Through the open window of his office in a portable building, Lt. Col. Everett Sharpe can hear the sound of progress as construction on new facilities for the Warrior Transition Battalion nears an end.
"They should be completed in March and April," said Sharpe, who heads a battalion of wounded and injured soldiers receiving care at Dwight D. Eisenhower Army Medical Center and the Charlie Norwood VA Medical Center's active duty rehabilitation unit.
Though the population fluctuates daily, the battalion averages about 250 soldiers.

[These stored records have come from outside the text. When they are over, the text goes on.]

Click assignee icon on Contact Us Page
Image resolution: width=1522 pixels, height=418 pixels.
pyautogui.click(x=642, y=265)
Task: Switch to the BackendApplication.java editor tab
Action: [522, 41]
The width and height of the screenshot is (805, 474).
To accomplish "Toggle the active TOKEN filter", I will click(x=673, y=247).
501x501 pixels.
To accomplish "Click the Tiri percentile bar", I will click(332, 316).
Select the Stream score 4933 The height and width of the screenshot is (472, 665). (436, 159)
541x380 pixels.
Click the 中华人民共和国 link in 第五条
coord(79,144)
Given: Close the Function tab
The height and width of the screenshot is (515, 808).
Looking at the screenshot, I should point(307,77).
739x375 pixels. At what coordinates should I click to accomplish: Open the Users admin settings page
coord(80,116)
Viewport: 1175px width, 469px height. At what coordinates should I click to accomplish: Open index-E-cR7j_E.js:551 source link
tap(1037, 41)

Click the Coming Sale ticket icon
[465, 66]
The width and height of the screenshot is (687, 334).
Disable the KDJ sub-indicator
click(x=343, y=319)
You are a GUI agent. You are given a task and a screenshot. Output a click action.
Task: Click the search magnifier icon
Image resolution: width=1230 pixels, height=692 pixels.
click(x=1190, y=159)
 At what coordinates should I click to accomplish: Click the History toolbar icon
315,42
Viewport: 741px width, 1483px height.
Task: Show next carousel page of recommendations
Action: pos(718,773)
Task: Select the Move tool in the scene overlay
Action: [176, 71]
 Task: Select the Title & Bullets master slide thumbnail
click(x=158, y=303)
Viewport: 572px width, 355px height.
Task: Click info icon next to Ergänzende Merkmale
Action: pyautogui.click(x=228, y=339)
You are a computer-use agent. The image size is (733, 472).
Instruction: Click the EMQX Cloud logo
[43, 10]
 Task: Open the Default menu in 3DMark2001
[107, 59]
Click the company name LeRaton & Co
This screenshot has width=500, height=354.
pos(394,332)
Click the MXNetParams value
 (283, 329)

The six buildings under construction will house a variety of services for injured soldiers. Additional personnel will be hired to cover every facet of a soldier's care. The building will house offices for social workers, occupational therapists and those specializing in the medical board process.
"This cadre will grow to 155," he said.
Wounded-soldier care was thrust into the limelight Feb. 18, 2007, when The Washington Post reported substandard living conditions for soldiers returning from Iraq and Afghanistan.
The conditions at Walter Reed Army Medical Center resulted in the firing of its commander, Maj. Gen. George Weightman, and the resignation of Secretary of the Army Francis J. Harvey.
In March 2007, a visit by a team of investigators from the surgeon general's office found no major problems at Fort Gordon, said Eisenhower's commander, Brig. Gen. Donald Bradshaw.
To improve conditions for wounded soldiers, the Army implemented an Army Medical Action Plan last spring.
"It took a look at how the Army was doing business and made sweeping changes," Sharpe said.
The new buildings and the services that will be housed there are among those changes.
More improvements could be on the way.
A $75 million complex for up to 450 wounded soldiers has been proposed, beginning next year. That would require congressional approval. Sharpe said he was not sure of its status.